> _WHAT TO WORK ON_
Print only what runs from the line that includes "Image resolution: width=421" to the end of the listing, word for word, and do not include any pictures.

> _RECORD EXTRACTS_
*-*-*
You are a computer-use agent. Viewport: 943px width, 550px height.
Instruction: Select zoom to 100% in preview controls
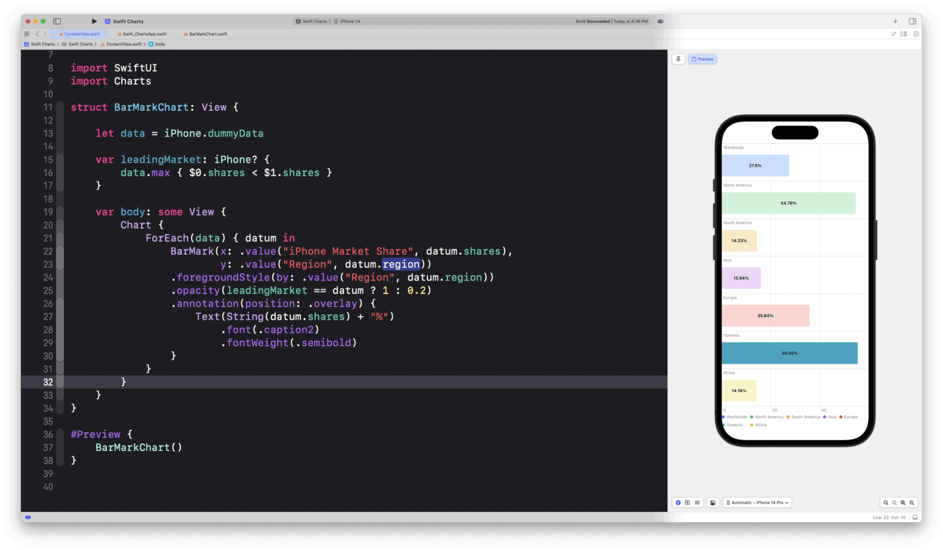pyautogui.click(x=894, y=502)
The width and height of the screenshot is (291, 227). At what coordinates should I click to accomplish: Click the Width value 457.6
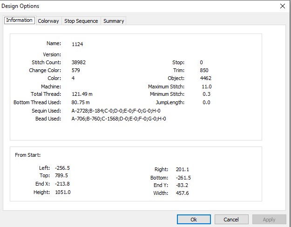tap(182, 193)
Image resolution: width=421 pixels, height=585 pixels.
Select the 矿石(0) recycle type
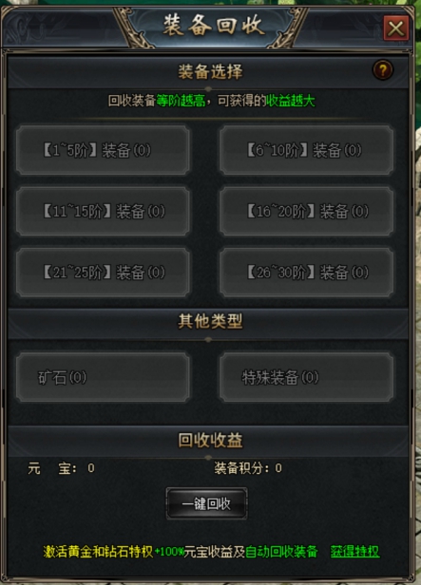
*-*-*
> _TASK SOLUTION_
Image resolution: width=421 pixels, height=585 pixels.
Select the 矿石(0) recycle type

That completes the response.